The resulting minimum film thickness at the bottom of the features is 15nm, giving a sufficient isolation to the underlying silicon substrate, which is the goal for the barrier layer formation. The sidewall coverage is very poor. In the bottom corner region at the shadowed sides it becomes

5nm and continuous sidewall coverage can not be guaranteed. Fortunately this is not a necessary requirement for the process since the damascene structure is etched into a silicon-dioxide layer deposited on the silicon substrate. Therefore the isolation to the silicon-dioxide is of secondary importance.

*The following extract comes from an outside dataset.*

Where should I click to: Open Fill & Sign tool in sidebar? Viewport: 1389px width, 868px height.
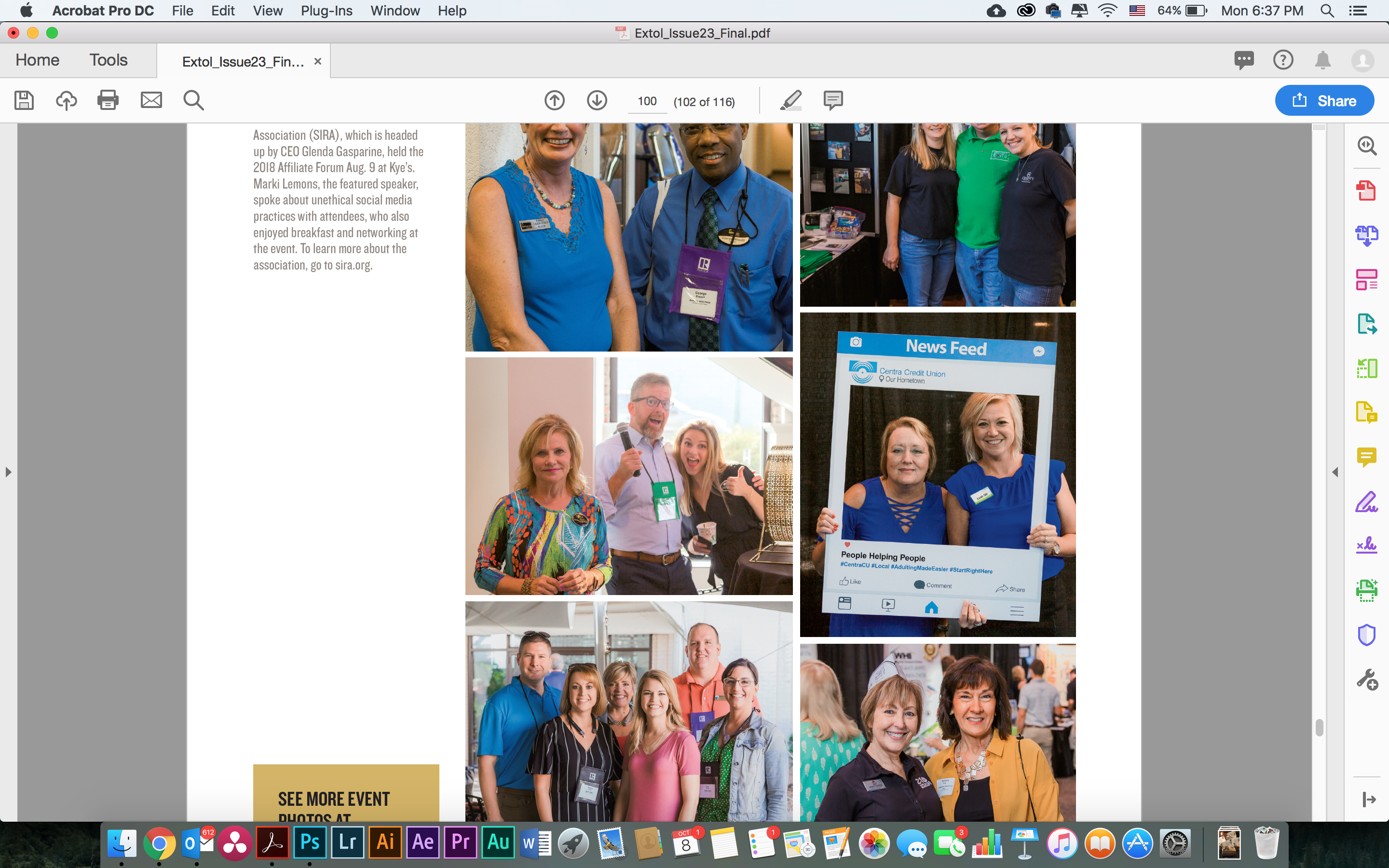1367,502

The figures in the upper row of Fig. 6.18 for the perpendicular particle incidence show that the cross-section parallel to the trench is symmetrical, whereas the cross-section perpendicular to the trench reveals asymmetry caused by the stronger exposure of the right sidewall to the particle flux. For the parallel particle incidence the effect is vice versa. For all structures including the circular vias, the regions most probable for an insufficient coverage are the sidewalls turned away from the center of the sputter target, where a major part of the incoming particles is screened.

The simulations have shown that the analytical particle distributions and the model for the definition of the position of the structures on the wafer by setting the polar ( $\varphi_{\mathrm{src}}$ ) and azimuthal ( $\vartheta_{\mathrm{src}}$ ) angle of the origin of the particle distribution function allow predictive simulations of low-pressure etching and deposition processes.